The House Appropriations Committee voted this week to extend abortion coverage to Peace Corps volunteers who are raped while working with the program.

The provision, proposed by Democratic Rep. Nita Lowey of New York, quickly passed a voice vote in the GOP-controlled committee on Tuesday, and now goes on for a full vote in both the Senate and the House.

Proponents of the provision argue that because Peace Corps volunteers receive federal health insurance coverage, they should receive the same reproductive coverage as other employees of the U.S. federal government. Although most federal health insurance plans ban abortion, they allow the procedure in exceptions that include rape, incest, or if the mother's life is in danger.

The provision approved by the committee on Tuesday provides abortion coverage to Peace Corps volunteers for these three exceptions.

"With today's vote, no longer will women in the Peace Corps be denied coverage for abortion care after they've been raped or when they face life-threatening pregnancy complications. And no longer will they have to face the indignity of being forced to pay for essential medical care with their own limited resources," Nancy Northop, president of the Center for Reproductive Rights, said in a statement. "We applaud Congress for finally doing the right thing and standing behind the women who have stood up for our country."

Opponents of the provision argue that the pro-life movement does not discern how a child is conceived; rather, it values the sanctity of human life in all situations. "[...] because we believe the unborn is a valuable human being, abortion isn't automatically justified based on the way the child was conceived.
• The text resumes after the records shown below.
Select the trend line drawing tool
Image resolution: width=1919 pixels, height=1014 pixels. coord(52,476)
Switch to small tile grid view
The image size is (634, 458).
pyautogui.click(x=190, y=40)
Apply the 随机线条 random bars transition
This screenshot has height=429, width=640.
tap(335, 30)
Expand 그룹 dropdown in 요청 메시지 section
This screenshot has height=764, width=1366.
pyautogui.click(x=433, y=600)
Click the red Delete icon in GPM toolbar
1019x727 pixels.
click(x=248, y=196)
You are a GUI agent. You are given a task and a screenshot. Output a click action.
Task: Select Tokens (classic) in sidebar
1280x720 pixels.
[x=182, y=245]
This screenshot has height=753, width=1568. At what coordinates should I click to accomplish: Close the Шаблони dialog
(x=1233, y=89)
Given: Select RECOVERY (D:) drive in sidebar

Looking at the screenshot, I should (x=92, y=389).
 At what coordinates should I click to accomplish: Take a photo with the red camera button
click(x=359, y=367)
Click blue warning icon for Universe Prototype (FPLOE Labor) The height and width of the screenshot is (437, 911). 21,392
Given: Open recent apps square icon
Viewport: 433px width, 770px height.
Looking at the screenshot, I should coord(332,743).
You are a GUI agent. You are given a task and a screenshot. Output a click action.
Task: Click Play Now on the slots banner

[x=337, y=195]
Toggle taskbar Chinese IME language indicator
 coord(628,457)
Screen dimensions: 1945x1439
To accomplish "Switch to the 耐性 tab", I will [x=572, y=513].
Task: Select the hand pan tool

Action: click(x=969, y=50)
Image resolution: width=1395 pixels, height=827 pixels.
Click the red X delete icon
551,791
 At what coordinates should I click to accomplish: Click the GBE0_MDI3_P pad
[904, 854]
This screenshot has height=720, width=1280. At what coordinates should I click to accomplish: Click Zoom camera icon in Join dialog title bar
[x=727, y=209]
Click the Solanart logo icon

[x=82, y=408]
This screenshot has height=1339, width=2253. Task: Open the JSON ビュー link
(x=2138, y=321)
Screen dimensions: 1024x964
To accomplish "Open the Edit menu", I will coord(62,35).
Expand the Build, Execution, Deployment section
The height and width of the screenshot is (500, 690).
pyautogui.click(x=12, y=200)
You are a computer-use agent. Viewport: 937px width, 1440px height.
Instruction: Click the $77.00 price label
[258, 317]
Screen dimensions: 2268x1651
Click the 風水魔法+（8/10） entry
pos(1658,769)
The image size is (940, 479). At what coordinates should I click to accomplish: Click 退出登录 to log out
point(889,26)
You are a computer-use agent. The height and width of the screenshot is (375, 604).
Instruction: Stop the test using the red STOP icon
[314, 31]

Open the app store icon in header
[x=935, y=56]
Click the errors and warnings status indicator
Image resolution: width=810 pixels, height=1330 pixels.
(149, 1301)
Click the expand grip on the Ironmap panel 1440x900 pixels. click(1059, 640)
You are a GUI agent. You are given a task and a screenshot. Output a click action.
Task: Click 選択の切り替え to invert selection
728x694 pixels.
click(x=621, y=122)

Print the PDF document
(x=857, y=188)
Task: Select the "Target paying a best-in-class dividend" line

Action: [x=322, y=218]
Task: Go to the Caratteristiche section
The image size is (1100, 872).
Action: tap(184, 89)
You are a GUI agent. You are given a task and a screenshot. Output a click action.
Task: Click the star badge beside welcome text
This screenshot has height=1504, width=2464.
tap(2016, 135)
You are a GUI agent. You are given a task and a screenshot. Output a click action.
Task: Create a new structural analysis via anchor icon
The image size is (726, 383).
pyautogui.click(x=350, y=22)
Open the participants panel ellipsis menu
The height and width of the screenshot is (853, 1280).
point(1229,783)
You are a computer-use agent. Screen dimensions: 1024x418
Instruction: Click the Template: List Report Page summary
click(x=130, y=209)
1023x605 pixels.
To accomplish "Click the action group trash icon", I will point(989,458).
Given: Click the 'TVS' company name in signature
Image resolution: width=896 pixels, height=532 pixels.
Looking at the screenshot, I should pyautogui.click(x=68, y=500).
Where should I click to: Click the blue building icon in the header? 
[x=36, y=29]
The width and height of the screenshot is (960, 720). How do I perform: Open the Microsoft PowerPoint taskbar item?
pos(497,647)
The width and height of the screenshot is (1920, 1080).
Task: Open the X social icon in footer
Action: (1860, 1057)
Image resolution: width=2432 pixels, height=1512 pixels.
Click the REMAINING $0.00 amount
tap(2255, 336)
If the unborn is a valuable human being, then it isn't justified to kill a child conceived in rape just like it wouldn't be justified to kill a born child conceived in rape," wrote Josh Brahm for LifeSite News.

Tuesday's vote comes shortly after a study released by the Center for Reproductive Rights found that out of 362 former female Peace Corps volunteers, 8.8 percent said they had been raped or sexually assaulted during their volunteer time. Five percent of those questioned reported a personal abortion experience while serving with the Peace Corps.